Speaking to reporters in New York Wednesday, Reshef said that his ultimate goal is to “very aggressively” change Israeli public opinion “which has been brainwashed for over 40 years with settlements in the West Bank and the Golan Heights.” And while the generals’ petition that was published in Yedioth Ahronoth earlier this month was careful to present its signatories as representing “neither left nor right,” the plain talking Reshef did not try to conceal his disdain for Israel’s current right-wing leaders, whom he described as “professors of ‘no’.”

“They reject everything,” Reshef said in a briefing that was organized by the centrist Israel Policy Forum. “I haven’t heard any program or vision from them.” Mocking Netanyahu’s reputation as “Mr. Security,” Reshef referred to his co-signatories and said “We have more than 3000 years of experience among us. No one should ignore our experience.”

He described 2015 as “a crucial year, a state of emergency.” He said “If there is no takeover by moderate parties, Israel will go to an unknown place. I am really worried about the future of Israel. We will become a minority in our own state.”

Reshef, who shaved off his trademark handlebar moustache over 15 years ago – “in order to be less conspicuous” – was commander of the army’s 14th Armored Brigade on October 6, 1973. With less than a hundred tanks under his command, Reshef and his soldiers were all that stood between four Egyptian divisions and the conquest of the heart of Sinai and possibly Israel itself. Known as a strict disciplinarian, Reshef and his soldiers held the line until the reserve forces arrived and later participated in the costly battle over the Chinese Farm, near the Suez Canal; the brigade suffered more casualties than any other IDF unit in the war.

In what sounded at times like naïve daydreaming about his ability to change the political landscape in Israel, Reshef said that he hopes to sign more officers and security chiefs to his original petition – “as soon as I get the lists” – and to start raising money in order to finance his plans. He said that his group would target the young, women, Russian immigrants, residents of the Israeli periphery, and minorities such as Christians and Druze. He hopes to enlist “40-50 generals” who would tour the country espousing the security and economic advantages of regional peace.

Efforts to achieve peace through bilateral negotiations have failed, he said, but moderate Arab countries are willing to show flexibility on issues such as the 1967 borders, Jerusalem, and the right of return. Not only do they know that Israel is not their enemy, they also know “how to talk” to Palestinian leaders such as Mahmoud Abbas, Reshef noted, citing the famous 1994 signing of the Cairo agreement in which then Egyptian president Hosni Mubarak told Yasser Arafat “Sign, you dog.”
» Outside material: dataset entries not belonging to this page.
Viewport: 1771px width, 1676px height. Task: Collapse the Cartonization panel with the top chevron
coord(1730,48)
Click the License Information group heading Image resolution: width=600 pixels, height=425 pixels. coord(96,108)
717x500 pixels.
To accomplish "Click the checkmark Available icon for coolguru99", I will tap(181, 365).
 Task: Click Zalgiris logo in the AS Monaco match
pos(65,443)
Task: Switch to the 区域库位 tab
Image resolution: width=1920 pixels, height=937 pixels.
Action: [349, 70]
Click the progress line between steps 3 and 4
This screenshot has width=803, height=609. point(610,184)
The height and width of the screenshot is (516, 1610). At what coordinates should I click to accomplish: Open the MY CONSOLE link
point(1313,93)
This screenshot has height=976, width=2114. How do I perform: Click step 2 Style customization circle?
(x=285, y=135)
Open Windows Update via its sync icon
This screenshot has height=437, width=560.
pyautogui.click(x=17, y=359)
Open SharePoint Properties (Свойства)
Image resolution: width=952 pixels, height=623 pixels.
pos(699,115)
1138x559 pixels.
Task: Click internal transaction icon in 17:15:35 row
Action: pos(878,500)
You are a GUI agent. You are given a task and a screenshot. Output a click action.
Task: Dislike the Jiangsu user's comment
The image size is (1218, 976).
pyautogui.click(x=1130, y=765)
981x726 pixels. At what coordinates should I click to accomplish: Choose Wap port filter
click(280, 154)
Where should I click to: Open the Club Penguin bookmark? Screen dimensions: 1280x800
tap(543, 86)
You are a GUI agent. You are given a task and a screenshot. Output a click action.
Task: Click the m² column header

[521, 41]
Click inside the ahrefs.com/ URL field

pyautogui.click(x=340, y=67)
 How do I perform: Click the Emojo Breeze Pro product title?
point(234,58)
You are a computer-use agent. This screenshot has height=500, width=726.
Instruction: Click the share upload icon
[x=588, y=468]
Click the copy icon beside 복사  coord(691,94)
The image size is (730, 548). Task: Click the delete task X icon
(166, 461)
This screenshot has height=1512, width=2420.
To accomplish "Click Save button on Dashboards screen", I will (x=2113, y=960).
While acknowledging mistakes made by the Obama administration in its relations with these Arab moderates, Reshef nonetheless lambasted Netanyahu’s relations with the Obama administration and his “dangerous” steps that could ruin Israel’s relations with America. “Obama has given us complete political support while relations on the military level have never been better – so what do we have to complain about?”